CHAPTER 19

Rider

Ash and Onyx sat on the wooden bench in the Lord Commander’s sitting room that ran along the side of the wall, while I paced from Phoenix’s closed office door to the open door leading to the hall and back again.

There was no point in even trying to sit. My wolf was too agitated. It needed to hunt down the rest of the men who’d attacked Sage and find her, wherever she was in the Residence. It didn’t want Phoenix to waste its time and draw it into something political.

Minutes later — that felt like hours to my wolf — Phoenix strode into the sitting room.

“I don’t have a lot of time.” He marched across the room to his office.

Ash shot me a glance, his expression wary, while Onyx hurried to follow.

A part of me cursed myself for getting my sister’s mate mixed up in this. Phoenix was his commanding officer, and Onyx could be in a world of trouble, but there wasn’t anyone else in the Order who I trusted.

I strode into the room with Ash a step behind me and dropped into one of the leather highbacked chairs in front of his desk. My wolf heaved under my skin, but I forced it down and feigned a calm I didn’t feel.

Phoenix couldn’t know how I felt and I couldn’t let him think he was superior to me. He wasn’t. We were both Lord Commanders of elite forces — and as much as everyone looked down on the Black Guard because half of the army was human, they were a highly trained force. And in the area of actual combat, I was the more experienced warrior.

Ash took position standing to my right and slightly behind the chair, while Onyx strode to the front of Phoenix’s desk and stood at attention. Phoenix dropped into the chair behind his desk, pushed a pile of papers to the side, and leaned forward.

“Explain exactly what happened,” he commanded.

I summarized the situation, knowing Onyx could fill him in on the details.

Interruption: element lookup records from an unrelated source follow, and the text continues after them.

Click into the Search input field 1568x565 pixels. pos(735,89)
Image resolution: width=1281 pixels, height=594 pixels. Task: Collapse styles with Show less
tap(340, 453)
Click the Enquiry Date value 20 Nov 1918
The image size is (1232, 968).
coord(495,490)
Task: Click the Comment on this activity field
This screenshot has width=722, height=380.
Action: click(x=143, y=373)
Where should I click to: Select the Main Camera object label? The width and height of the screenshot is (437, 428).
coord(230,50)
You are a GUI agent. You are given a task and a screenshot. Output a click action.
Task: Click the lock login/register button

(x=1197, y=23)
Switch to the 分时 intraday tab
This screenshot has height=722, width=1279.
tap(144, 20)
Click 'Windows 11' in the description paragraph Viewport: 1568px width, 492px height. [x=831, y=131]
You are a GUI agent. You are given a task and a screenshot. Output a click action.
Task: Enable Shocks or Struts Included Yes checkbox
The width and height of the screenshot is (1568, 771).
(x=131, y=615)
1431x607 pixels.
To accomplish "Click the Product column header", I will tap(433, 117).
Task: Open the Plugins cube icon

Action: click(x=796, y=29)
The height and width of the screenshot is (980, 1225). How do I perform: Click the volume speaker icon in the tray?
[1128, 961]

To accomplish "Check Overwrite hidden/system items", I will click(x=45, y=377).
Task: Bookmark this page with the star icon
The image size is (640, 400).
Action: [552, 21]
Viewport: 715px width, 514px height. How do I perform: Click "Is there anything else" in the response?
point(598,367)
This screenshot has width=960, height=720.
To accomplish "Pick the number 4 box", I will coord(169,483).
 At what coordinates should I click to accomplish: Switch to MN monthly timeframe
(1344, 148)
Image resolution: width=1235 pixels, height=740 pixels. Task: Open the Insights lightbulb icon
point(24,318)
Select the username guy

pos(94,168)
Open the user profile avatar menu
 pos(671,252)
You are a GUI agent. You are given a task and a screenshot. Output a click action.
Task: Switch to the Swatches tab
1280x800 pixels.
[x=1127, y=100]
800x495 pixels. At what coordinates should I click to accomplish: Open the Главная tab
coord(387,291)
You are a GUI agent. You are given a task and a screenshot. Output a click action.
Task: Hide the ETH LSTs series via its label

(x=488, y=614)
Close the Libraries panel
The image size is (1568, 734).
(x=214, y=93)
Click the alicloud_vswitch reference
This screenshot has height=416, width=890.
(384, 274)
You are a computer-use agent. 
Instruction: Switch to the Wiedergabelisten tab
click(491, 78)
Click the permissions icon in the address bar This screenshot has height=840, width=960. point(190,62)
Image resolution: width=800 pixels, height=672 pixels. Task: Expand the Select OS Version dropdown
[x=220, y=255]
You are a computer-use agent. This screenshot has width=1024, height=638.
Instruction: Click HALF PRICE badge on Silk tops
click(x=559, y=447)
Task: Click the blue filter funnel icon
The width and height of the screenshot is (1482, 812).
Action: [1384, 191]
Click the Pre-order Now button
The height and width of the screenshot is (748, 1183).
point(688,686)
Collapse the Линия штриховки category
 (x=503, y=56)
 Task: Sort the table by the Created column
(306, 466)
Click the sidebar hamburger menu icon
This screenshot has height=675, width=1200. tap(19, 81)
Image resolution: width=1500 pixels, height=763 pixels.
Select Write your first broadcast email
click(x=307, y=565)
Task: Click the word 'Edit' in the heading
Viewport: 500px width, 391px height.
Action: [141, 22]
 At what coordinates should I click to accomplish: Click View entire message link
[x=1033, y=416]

“So the Great Rider let some of the assailants get away,” Phoenix huffed, making my wolf’s hackles rise.

“We prioritized the new arrival’s safety,” Ash said. “We?—”

“I didn’t ask for your input, Captain.” Phoenix’s lips curled back in disgust.

Fucking asshole.

I resisted the urge to grow claws and rip off his face. There were too many healers in the Residence so he wouldn’t scar, and injuring him would piss off the High Priestess, which would create problems for me and my entire command.

It was bad enough Ash couldn’t follow Sage into the Residence because his appearance was too unsightly for Her Brilliance’s precious sensibilities. Pissing off Phoenix now could get me, Talon, and Quill banned from the Residence, and then we’d have no way of protecting Sage.

“Her Brilliance wants my best man on this.” Pheonix sat back, his gaze locked with mine. “This new arrival is precious to her and the rest of us. That’s why she assigned Sir West to Lady Sage’s protection.”

His words were meant as a peace offering. But they did nothing to ease the fear and anger churning inside me.

Sure, he’d take Sage’s protection seriously. But only if he and the High Priestess hadn’t been involved in the attack in the first place.

Once I learned who his investigator was, I’d know the truth.

Phoenix’s eyes narrowed. “Don’t get in my investigator’s way.”

My wolf snarled back at him before I could stop it, and Phoenix’s lips curled with the hint of a wicked smile.

Fuck. He thought I was interested in mating Sage. Which meant the High Priestess would think I was interested in mating Sage.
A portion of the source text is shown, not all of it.